Wednesday, October 7, 2015

Some practical considerations in arguing for the null

Learning about Bayes Factors can be a very liberating experience (as pointed out by Evie Vergauwe at the ESCOP session about Bayesian analyses and subsequently by Candice Morey in her blog). The main attraction of Bayes Factors is that you can use them to argue for the null hypothesis, which you can’t do with frequentist statistics. This means that you can go back to your file drawer, and make some conclusions based on all of those non-significant results that have probably accumulated over the years (even if the conclusion might be that you can’t draw any conclusions given this data).
When I learned about Bayes Factors just before my thesis submission, I thought: “Sweet! Now I can interpret all of my non-significant results!” I reported Bayes Factors in addition to most of the frequentist analyses, which indeed allowed me to draw some conclusions that would otherwise have been impossible: I provided some evidence for null effects, and showed that for some unexpected statistically significant effects, the Bayes Factor provided equivocal evidence, suggesting that they should not be taken too seriously. Soon I realised, however, that there is more to arguing for a null hypothesis than just calculating a Bayes Factor.
Arguing for the null comes with some challenges that are less relevant if the experiment is simply designed to maximise the chances of getting a significant p-value. Therefore, it is not always meaningful to add Bayes Factors to an analysis ad hoc, if the p-value did not come out as significant. When designing a study with the a priori intention of using Bayes Factor analyses, it is important to ask the question: “Does my design maximise my chances of drawing a meaningful conclusion, regardless of whether I get evidence for H1 or H0?” This is a switch in the mind set of the traditional question, “Does my design maximise my chances of getting a significant p-value?” The latter question is, of course, problematic, because often, when such an experiment yields a non-significant p-value, it can only be discarded. This means that a carefully designed experiment addressing theoretically interesting and practically important questions may well turn into nothing more than a waste of the researcher’s resources and an impediment to scientific progress.
Here, I discuss some practical considerations that I came across in some attempts at arguing for the null. I hope this will be helpful to others who are figuring out how to get the most out of Bayes Factors.
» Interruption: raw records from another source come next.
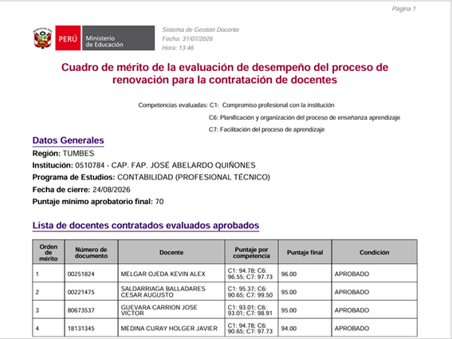Click the Ministerio de Educación logo
The image size is (452, 339).
point(119,37)
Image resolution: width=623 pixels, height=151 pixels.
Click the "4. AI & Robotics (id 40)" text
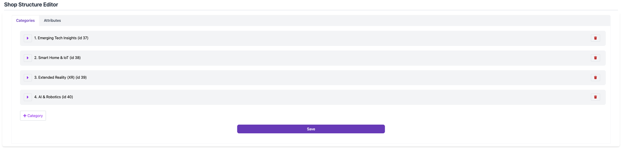(54, 97)
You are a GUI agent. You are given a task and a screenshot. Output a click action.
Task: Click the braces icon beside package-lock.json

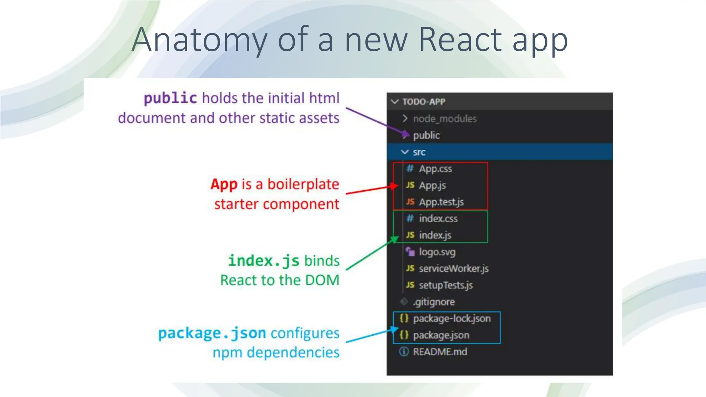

If anyone has any further suggestions, I would be very happy to get some feedback!

Sample sizes
Having a large sample size is always important, because small samples are prone to be influenced by extreme chance events. Bayes Factor analyses are somewhat less affected by this problem than frequentist statistics: a frequentist analysis will give you a p-value no matter what, while the Bayes Factor also tells you how confident you should be in the result. If the sample is small, Bayes Factor values are likely to hover around the value of 1, thus providing very little evidence about whether the data is more compatible with H0 or H1. Such an equivocal value tells you that you need more data if you want to draw any conclusions.
However, small-sampled studies should always be taken with a grain of salt, as the law of large numbers still applies. If the effect is small, a population group difference may yield identical means in a small sample. Similarly, a numerical difference between two conditions in the absence of a population effect is more likely in a small than large sample. Therefore, bigger is always better when it comes to sample size.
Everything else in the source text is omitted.